### Your goal
The required output is the lines below from the line containing "Instruction: Open the borders tool" to the line containing "Task: Toggle Zero Springs Test NO button", inclusive, retyped exactly. No other lines belong in it.

*** Data section ***

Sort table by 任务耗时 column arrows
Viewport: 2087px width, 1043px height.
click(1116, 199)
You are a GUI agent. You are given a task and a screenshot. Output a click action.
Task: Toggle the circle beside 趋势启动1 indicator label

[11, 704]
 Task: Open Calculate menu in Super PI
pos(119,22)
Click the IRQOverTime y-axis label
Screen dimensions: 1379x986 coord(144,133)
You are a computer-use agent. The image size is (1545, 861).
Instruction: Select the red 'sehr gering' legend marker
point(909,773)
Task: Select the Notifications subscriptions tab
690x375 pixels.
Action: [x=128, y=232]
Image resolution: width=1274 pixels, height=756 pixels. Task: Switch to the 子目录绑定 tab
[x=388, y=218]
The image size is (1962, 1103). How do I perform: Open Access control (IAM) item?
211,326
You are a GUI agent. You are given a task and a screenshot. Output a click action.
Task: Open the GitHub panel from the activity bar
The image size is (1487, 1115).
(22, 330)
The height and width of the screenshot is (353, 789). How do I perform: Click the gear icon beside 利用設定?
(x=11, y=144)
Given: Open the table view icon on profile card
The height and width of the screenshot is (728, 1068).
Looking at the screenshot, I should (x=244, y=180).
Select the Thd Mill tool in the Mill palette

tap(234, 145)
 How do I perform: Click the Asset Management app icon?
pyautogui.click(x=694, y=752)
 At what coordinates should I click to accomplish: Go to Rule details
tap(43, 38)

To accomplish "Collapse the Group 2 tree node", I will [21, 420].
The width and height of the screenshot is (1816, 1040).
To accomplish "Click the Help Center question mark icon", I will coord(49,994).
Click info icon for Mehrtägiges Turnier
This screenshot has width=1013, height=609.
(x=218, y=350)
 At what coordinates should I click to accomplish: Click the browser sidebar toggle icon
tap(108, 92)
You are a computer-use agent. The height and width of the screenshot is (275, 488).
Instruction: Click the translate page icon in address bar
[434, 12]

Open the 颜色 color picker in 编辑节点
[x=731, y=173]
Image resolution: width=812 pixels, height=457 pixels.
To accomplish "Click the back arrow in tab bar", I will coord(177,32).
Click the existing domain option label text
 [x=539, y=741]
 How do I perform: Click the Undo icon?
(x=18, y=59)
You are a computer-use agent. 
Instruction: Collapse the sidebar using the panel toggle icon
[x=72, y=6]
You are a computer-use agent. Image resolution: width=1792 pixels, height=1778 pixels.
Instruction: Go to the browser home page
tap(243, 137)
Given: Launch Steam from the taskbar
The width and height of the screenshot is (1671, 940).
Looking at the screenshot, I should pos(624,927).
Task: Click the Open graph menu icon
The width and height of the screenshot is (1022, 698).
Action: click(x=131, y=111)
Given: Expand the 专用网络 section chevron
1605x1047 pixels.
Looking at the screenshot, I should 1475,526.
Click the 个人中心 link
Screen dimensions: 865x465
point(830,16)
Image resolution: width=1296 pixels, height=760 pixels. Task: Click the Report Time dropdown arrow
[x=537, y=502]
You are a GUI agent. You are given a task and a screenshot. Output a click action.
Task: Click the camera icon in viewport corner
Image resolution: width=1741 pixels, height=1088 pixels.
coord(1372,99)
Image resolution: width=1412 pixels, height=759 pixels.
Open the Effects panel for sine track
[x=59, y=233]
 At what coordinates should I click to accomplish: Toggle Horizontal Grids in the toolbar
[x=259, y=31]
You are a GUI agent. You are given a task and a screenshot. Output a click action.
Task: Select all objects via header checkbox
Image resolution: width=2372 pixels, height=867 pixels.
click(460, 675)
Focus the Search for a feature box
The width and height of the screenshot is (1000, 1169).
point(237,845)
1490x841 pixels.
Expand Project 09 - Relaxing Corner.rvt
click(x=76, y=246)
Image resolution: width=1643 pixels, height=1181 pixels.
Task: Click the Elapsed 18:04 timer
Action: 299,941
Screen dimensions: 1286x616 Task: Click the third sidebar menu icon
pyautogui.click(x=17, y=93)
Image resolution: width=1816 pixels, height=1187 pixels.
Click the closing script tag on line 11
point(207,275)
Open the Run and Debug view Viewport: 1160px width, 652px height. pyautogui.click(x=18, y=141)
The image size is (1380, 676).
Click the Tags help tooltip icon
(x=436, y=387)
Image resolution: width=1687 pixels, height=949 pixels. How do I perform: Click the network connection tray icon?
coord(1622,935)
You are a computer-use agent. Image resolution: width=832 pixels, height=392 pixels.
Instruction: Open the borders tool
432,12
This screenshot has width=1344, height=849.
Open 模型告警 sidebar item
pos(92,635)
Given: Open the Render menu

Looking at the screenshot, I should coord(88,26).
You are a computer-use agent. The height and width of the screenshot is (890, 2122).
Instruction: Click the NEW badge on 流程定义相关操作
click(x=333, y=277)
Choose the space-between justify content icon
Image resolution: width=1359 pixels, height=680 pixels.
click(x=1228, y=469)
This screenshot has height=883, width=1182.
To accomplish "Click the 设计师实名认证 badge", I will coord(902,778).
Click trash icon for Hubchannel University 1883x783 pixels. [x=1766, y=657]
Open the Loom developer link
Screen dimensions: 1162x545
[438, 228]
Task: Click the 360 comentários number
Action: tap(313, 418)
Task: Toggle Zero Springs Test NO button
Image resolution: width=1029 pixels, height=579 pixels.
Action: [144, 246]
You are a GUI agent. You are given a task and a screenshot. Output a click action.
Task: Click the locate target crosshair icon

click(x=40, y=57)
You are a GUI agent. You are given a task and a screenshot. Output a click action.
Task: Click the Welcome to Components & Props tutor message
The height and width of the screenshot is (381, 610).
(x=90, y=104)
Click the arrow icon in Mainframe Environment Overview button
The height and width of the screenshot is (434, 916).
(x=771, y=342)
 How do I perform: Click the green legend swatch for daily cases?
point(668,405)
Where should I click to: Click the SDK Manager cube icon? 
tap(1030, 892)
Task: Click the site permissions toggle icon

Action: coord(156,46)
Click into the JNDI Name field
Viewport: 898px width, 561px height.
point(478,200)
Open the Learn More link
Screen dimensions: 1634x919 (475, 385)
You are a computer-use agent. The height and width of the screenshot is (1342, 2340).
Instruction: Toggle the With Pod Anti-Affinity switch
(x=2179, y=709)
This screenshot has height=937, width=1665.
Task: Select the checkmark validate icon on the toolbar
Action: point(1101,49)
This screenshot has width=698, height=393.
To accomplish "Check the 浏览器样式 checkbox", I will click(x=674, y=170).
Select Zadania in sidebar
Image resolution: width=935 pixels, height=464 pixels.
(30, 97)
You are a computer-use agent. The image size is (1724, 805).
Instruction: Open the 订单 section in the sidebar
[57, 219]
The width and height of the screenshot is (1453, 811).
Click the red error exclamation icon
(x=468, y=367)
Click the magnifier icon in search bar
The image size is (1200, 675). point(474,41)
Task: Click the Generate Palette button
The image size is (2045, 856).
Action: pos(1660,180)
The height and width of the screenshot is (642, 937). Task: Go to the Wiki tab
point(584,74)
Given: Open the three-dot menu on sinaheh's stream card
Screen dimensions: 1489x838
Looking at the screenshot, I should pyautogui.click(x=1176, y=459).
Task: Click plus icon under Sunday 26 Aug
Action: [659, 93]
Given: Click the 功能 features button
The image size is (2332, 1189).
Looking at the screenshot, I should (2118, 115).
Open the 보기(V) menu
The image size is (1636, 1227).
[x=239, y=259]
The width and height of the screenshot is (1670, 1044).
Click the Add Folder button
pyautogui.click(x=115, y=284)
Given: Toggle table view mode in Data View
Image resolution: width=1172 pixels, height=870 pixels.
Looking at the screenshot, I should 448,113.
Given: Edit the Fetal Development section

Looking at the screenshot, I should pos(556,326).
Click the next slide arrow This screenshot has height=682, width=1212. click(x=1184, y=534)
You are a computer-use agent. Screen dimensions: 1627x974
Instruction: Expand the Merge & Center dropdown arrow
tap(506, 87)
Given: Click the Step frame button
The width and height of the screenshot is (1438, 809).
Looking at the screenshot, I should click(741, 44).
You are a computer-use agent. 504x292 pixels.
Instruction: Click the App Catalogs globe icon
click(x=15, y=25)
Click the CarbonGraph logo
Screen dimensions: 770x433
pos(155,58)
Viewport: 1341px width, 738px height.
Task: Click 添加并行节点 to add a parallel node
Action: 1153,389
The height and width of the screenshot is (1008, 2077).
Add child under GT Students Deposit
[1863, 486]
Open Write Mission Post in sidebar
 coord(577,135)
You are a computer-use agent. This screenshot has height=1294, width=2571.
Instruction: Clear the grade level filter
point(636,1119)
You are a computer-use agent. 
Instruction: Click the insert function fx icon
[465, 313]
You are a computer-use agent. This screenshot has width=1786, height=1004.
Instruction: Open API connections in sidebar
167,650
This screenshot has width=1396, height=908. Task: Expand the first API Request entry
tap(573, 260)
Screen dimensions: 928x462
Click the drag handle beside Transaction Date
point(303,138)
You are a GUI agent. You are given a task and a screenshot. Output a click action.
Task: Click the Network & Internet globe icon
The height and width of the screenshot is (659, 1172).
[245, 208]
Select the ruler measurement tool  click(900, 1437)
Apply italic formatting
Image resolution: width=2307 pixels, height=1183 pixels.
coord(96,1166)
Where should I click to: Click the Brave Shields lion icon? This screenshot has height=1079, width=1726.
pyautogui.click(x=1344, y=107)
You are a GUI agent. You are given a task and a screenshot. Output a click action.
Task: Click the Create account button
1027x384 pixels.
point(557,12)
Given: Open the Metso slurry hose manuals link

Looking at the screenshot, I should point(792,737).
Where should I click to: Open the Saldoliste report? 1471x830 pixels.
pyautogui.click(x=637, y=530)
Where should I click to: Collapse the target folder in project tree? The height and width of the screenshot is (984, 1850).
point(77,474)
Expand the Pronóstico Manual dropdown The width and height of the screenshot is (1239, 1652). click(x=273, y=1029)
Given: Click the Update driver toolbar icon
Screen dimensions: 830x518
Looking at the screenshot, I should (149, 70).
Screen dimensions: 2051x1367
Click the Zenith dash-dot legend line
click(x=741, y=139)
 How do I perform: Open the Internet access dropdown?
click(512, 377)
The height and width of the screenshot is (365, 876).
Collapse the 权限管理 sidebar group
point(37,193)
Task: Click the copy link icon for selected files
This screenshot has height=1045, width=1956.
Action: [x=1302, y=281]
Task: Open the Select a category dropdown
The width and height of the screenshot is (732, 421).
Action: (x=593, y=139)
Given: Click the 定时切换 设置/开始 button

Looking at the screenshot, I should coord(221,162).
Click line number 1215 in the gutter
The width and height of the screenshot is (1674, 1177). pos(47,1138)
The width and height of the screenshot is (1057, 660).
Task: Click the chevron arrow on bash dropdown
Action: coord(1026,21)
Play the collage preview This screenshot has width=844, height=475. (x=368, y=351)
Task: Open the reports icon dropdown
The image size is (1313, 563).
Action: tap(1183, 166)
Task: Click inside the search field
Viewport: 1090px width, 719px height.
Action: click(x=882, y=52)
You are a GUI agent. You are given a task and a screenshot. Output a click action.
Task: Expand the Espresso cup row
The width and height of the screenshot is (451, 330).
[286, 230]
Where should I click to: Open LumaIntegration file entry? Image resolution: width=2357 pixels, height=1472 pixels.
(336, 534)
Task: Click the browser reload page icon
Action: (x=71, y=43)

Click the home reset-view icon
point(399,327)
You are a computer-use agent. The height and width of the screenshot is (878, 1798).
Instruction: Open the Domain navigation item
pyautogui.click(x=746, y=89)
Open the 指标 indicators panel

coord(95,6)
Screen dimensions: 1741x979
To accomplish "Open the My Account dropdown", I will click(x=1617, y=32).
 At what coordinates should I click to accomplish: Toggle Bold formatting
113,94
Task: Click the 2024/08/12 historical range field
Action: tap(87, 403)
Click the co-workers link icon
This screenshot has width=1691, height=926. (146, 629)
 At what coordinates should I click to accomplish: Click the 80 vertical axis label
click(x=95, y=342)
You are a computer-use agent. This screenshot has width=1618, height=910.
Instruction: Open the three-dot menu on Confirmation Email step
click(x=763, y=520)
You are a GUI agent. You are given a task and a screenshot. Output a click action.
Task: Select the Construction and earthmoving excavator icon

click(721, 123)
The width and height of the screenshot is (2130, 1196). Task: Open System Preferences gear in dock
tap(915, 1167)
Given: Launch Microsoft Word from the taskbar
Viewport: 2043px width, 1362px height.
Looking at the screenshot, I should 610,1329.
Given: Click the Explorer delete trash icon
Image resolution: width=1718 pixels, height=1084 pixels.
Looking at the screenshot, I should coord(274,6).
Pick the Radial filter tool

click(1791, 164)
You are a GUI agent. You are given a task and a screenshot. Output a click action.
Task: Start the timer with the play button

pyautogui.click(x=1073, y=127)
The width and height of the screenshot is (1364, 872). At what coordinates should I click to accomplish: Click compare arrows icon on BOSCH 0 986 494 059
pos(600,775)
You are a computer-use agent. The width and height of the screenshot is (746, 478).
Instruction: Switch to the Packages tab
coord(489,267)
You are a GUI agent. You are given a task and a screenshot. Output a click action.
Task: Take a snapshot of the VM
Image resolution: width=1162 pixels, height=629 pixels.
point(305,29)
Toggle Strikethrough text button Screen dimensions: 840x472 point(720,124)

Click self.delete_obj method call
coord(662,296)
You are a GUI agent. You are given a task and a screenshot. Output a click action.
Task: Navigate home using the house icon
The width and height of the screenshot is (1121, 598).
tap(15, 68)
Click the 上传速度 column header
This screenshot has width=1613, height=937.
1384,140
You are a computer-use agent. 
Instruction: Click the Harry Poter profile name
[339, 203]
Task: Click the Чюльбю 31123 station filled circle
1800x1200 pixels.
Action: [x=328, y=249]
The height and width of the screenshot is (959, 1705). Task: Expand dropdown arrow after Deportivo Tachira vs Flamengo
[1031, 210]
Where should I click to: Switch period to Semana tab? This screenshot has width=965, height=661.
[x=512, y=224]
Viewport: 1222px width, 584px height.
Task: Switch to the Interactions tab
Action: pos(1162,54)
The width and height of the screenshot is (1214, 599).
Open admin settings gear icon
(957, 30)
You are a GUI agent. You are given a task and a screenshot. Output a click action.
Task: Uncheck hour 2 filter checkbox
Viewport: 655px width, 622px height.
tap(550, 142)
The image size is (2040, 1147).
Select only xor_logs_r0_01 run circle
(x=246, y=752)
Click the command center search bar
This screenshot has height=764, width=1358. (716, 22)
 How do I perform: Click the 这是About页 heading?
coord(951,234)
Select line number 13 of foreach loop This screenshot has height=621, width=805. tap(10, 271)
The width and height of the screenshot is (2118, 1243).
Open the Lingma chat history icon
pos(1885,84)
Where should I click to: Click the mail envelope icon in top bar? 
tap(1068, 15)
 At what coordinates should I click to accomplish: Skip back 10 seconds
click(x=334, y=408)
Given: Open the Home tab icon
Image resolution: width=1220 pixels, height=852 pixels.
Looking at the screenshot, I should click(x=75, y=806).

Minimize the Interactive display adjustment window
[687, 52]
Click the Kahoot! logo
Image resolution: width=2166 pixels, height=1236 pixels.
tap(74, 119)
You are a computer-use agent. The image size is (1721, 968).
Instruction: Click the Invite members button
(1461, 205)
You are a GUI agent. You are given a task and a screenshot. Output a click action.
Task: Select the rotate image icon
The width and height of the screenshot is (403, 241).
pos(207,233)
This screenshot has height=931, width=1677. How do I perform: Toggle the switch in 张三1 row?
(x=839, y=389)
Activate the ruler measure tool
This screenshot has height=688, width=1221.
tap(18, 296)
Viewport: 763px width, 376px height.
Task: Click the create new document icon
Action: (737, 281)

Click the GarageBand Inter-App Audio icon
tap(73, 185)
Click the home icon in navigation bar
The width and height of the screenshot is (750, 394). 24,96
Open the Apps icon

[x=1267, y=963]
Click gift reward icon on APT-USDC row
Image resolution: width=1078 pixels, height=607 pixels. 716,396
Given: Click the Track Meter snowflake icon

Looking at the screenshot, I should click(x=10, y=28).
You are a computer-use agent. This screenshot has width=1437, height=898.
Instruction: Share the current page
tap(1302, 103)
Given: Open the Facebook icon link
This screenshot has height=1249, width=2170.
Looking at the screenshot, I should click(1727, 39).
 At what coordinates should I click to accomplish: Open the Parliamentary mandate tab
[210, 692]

*** End of Data section ***

### Task response
Instruction: Open the borders tool
432,12
This screenshot has width=1344, height=849.
Open 模型告警 sidebar item
pos(92,635)
Given: Open the Render menu

Looking at the screenshot, I should coord(88,26).
You are a computer-use agent. The height and width of the screenshot is (890, 2122).
Instruction: Click the NEW badge on 流程定义相关操作
click(x=333, y=277)
Choose the space-between justify content icon
Image resolution: width=1359 pixels, height=680 pixels.
click(x=1228, y=469)
This screenshot has height=883, width=1182.
To accomplish "Click the 设计师实名认证 badge", I will coord(902,778).
Click trash icon for Hubchannel University 1883x783 pixels. [x=1766, y=657]
Open the Loom developer link
Screen dimensions: 1162x545
[438, 228]
Task: Click the 360 comentários number
Action: tap(313, 418)
Task: Toggle Zero Springs Test NO button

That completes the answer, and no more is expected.